The Times’ focus has been to create more high-value programmatic offerings.

“Beyond the expectation of higher bid rates coming through our established open markets, we are lining up private marketplace and preferred deal relationships to map the increased advertiser demand to our expected influx of supply,” Stoeckel said. During Q4, the Times is “aggressively pursuing programmatic ​buyers that are heavy in holiday-conscious categories such as retail.”

Over the past few months, the Times has seen more dollars migrating from the open marketplaces to private marketplaces and preferred deals. “With the approaching end-of-year demand spike, we anticipate that this trend will continue if not accelerate.”

Food52

The holidays “are like our Super Bowl” said Amanda Hesser, co-founder and CEO of Food52. “It’s crazy leading up to Thanksgiving. [At] 5 p.m. at Thanksgiving it goes away until the next day, when they search for leftovers ideas. Then they start looking for Christmas ideas.”

Direct sales take precedence during this time.

“That’s our most prized inventory time, that’s where we’re getting sold out and shuffling things around for advertisers,” said Lauren Locke, director of ad sales and partnerships.

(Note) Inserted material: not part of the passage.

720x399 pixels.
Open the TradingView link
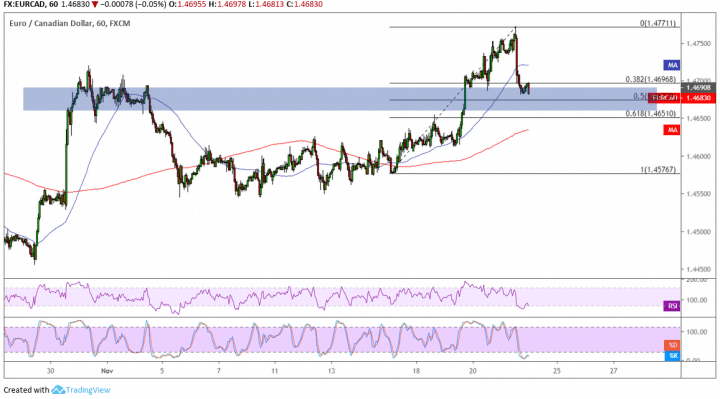[88, 390]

The increase in advertising activity is shored up by content. In early November, Food52 created a new landing hub page that focuses on Thanksgiving recipes and fall ingredients. This year, Food52 created a custom package for appliance company Electrolux centered around seasonal ingredients, like squash and cranberries.

Food52, which gets two-thirds of its revenue from its commerce site Provisions, steps up its own efforts during Q4, ramping up email advertising to drive sales at its online store. It’s that mix of content and commerce the publisher is betting on for Thanksgivings to come.

“We’re interested in having a lifelong relationship with our readers, and to have them come to us to buy a gift, have ideas for post-Thanksgiving recipes, watch videos and connect with other cooks,” Hesser said.